> **Questions on the material**
1/ In the article on AI in insurance, what year did the Wall Street Journal expert panel give for the commercial availability of Level 5 self-driving vehicles?
2/ Continue the article on AI in insurance, starting after its final sentence.

(Excerpted text Opens)

Amid the buzz surrounding ChatGPT, it’s helpful to consider another application of AI that seems to have hit a wall: self-driving vehicles.
Google’s Waymo unveiled the first driverless car in late 2015, and so many bullish predictions followed. For example, Lyft President John Zimmer predicted half the company’s rides would happen in fully autonomous cars by 2020.
What’s the reality? A recent expert panel discussion in the Wall Street Journal pegged the commercial availability of Level 5 self-driving vehicles (i.e., zero human input required, zero restrictions) at 2035.
Progress has been made. Today, over 60% of cars sold in the U.S. have Level 2 capabilities, equipped with dynamic cruise and lane assist (Tesla’s Autopilot is Level 2).
A question worth asking is: What is the Level 2 reality of AI in insurance today?
The first use case is the automation of rote work that people--especially young people--don’t want to do, at seemingly any price. American Family, for example, raised their minimum wage to $23 an hour for mid- and back-office positions, in moderately priced Wisconsin. And they’re automating in response.
The second use case is telematics and AI on the product side. Progressive’s pioneering Snapshot usage-based auto product is the leading example here. Another is Hartford Steam Boiler’s use of sensor data and AI to help predict machine breakdown and prevent the costly freezing and bursting of pipes.
A third use case emerging is operational intelligence.
What’s really going on in that sea of cubicles? What’s really working in work from home? A landmark study from IDC asserts inefficiency costs the average business 20% to 30% of revenue annually. Unclear boundaries, poor system integration, complacency and redundancy are the culprits, and they exist because leaders lack insights into them. If you can’t measure it, you can’t manage it.
With platforms such as ours at Skan, combining computer vision and AI, measurable insights have arrived.

(Excerpted text Closes)
(Data for review Opens)

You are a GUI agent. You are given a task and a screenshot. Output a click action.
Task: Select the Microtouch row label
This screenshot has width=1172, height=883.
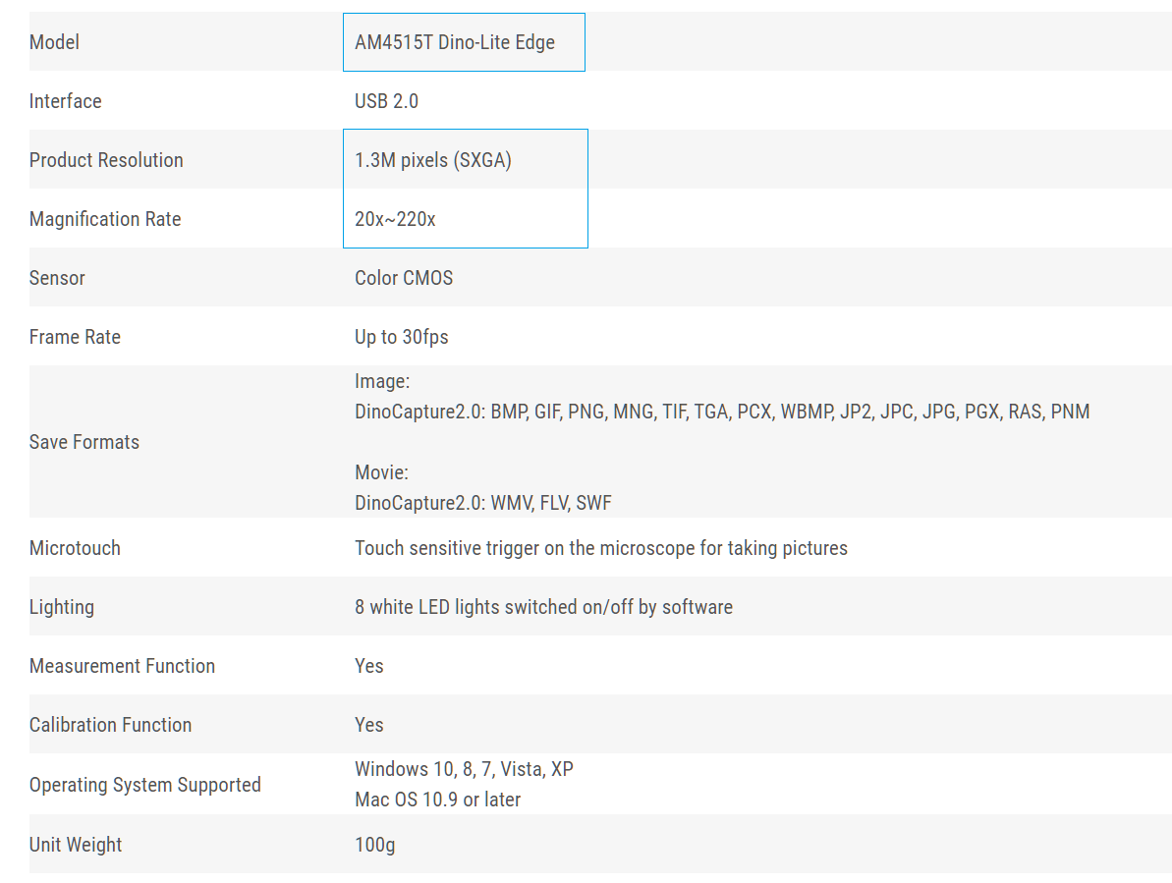[x=75, y=548]
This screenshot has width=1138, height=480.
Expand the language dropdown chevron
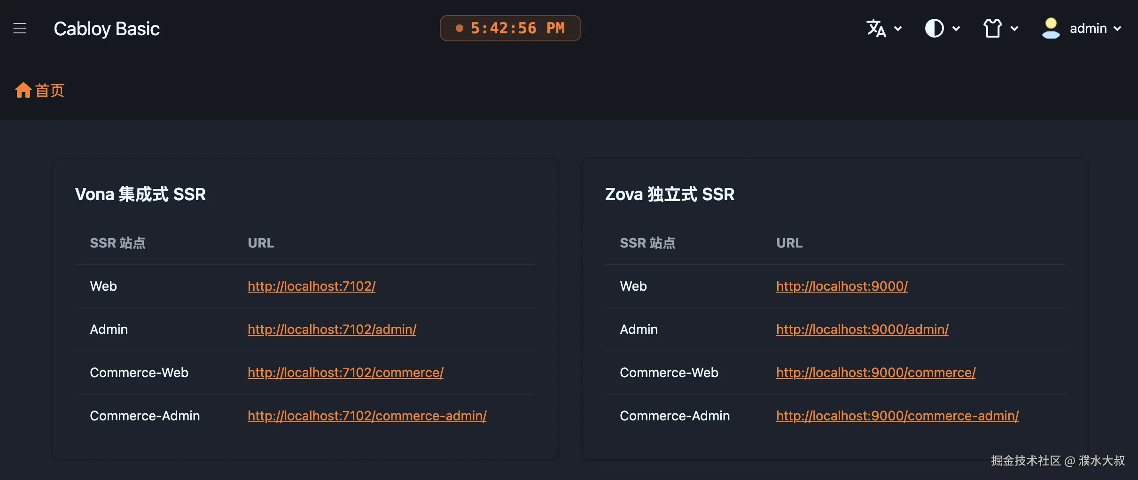coord(898,29)
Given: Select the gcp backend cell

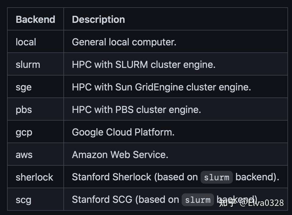Looking at the screenshot, I should [x=24, y=132].
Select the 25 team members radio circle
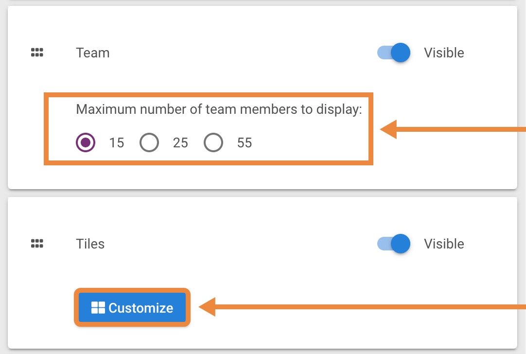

(Data for review Closes)

> **Per-task answers**
1/ 2035

2/
Viewed one way, digitally observing humans and the tools they use as they’re using them is about Big Brother surveillance. Viewed another way, it’s about player stats toward continuous player and team improvement. As analytics have affected every major sport, operational intelligence is changing insurance by creating new ways to evaluate, build and manage human teams.
See also: The Key to 'Augmented Intelligence'
Operational intelligence also enables new modes of work. A younger (or any) person may not be interested in processing claims for $23 an hour, but they seem interested in a gamified version of claims processing where they get paid for results, outputs, competing against their peers in the next cubicle or 10 states or an ocean away. Maybe the solution to the rising hourly wage problem is doing away with the hourly wage?
New ways to manage, new ways to work. As Progressive uses AI to transform driver intelligence into new premium and profit, insurers are using AI to transform operational and worker intelligence into new margin.
Come 2035, we may indeed have Level 5 self-driving cars, as well as Level 5 claims processers and sales agents operating at new levels of efficiency and effectiveness. Until then, let’s use the tools at hand to empower humans to find new ways to manage and work in service to other humans.
Let’s focus on replacing time-based cultures with cultures based on performance underpinned by intelligence. Let’s create modes of work that are more engaging and ultimately rewarding for the employee and the enterprise.